From Colonel Alexander McDougall

New York May [6] 1776


The Officers of the four Battalions raised last Year in this Colony have been allowed but a single Ration; nor have they had any allowance for billetting Money even while they were recruiting. The Expences they were exposed to in the Northern Campaign were great; far beyond those in the English Colonies; owing to the high Charges attending the Carriage of the Necessaries they wanted on that Service; which they were Subject to, as there were not boats sufficient on the Lake to Transport Stores for them. This occasioned them to fall a Prey to the Avarice of the Suttlers. They are making frequent applications to the Convention, Committee of Safety; and to me, for an allowance of Rations; or billetting to Compensate for those Expences; or to put them on the same footing with the other Continental Troops, who served at Cambridge;1 but we are utterly at a Loss how to settle with them for this demand, as we are destitute of any Rule for it. I must therefore beg your Excellency, to inform me, what Rations were allowed at Cambridge, to the Officers of the Army; in order that the settlement with the Officers of those Battalions may be made. It is with no small Reluctance I trouble the General with this Request. But I hope the pressing Nature of the Case, (as a settlement of this matter will be advancive the Reputation of the Service;) will be a sufficient apology for Your Excellency’s very humble servant

Alexr McDougall

LS, DLC:GW. The day of the month is blank in the manuscript, but the context suggests that this letter was written on 6 May. See GW to McDougall, 7 May 1776, and Force, American Archives description begins Peter Force, ed. American Archives. 9 vols. Washington, D.C., 1837–53. description ends , 4th ser., 5:1212.

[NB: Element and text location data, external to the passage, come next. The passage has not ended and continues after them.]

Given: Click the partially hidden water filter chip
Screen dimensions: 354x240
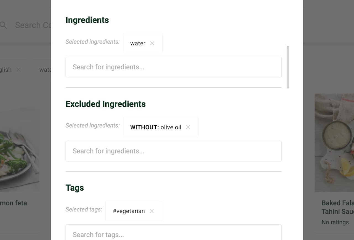Looking at the screenshot, I should click(42, 70).
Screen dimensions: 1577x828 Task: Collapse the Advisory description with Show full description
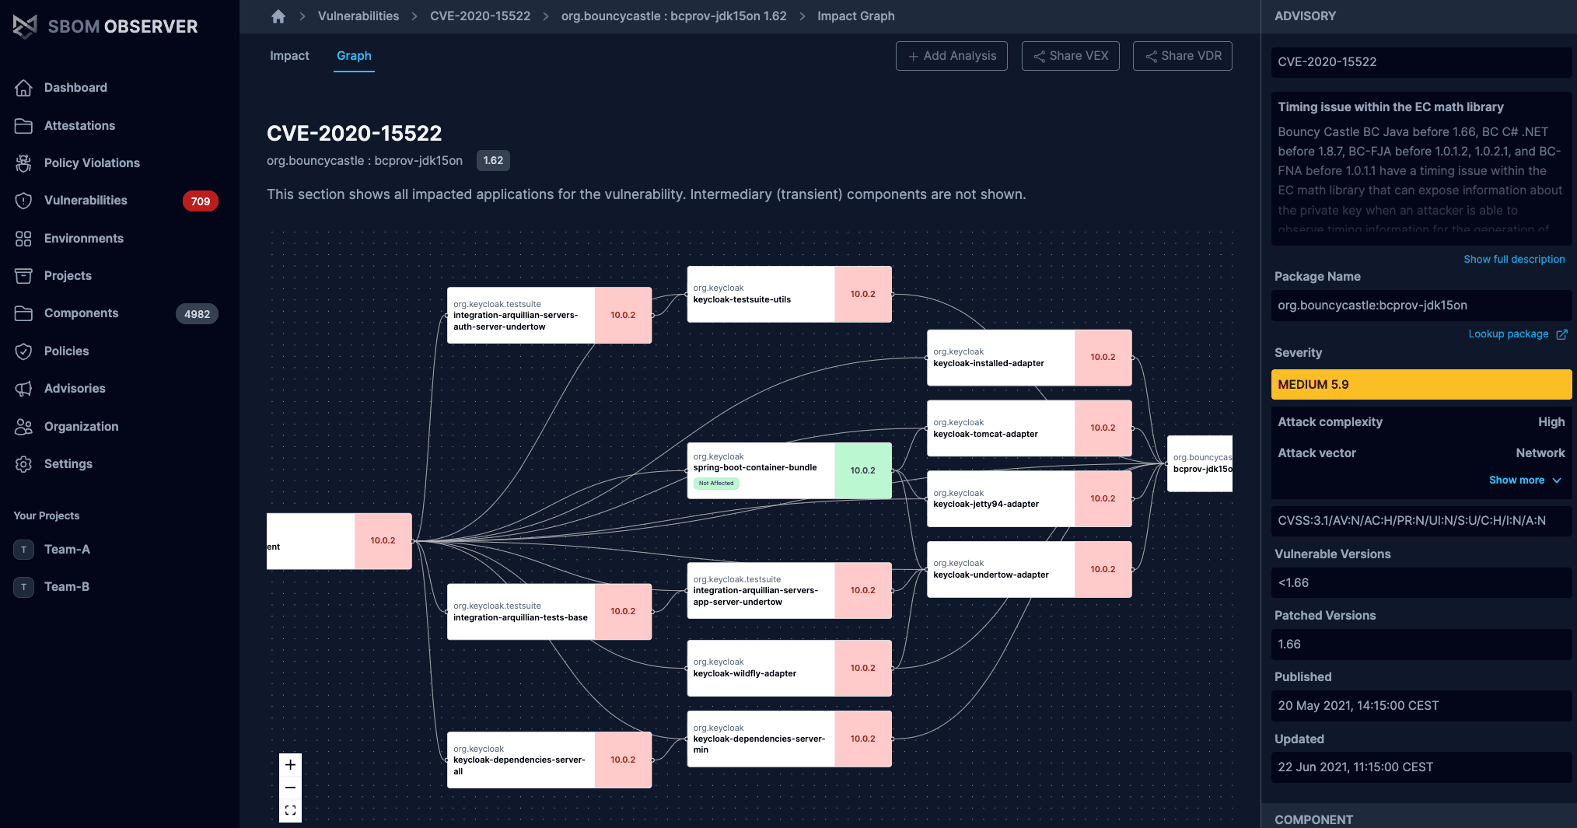(x=1513, y=259)
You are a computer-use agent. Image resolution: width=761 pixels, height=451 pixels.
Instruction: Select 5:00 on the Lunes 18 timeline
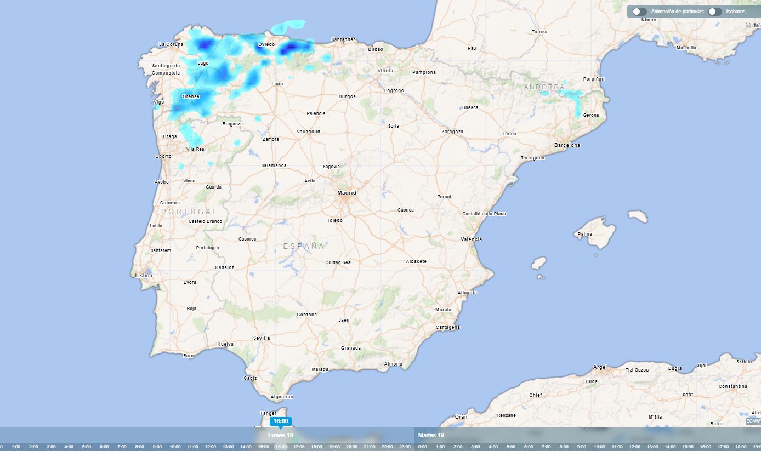click(87, 447)
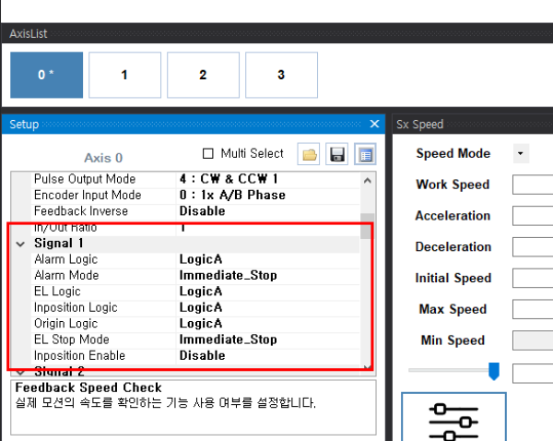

1“Some of us,” several New York officers complained to the provincial congress on 21 Feb. 1776, “received but one ration, and others no provisions since we entered the service; whereas the captains in the eastern army have, from the first of July last, received three and the subalterns two, whereby discontents are arising to the prejudice of that service, where harmony is essential for executing the purpose intended” (N.Y. Prov. Congress Journals description begins Journals of the Provincial Congress, Provincial Convention, Committee of Safety, and Council of Safety of the State of New-York, 1775–1776–1777. 2 vols. Albany, 1842. (Microfilm Collection of Early State Records). description ends , 1:317).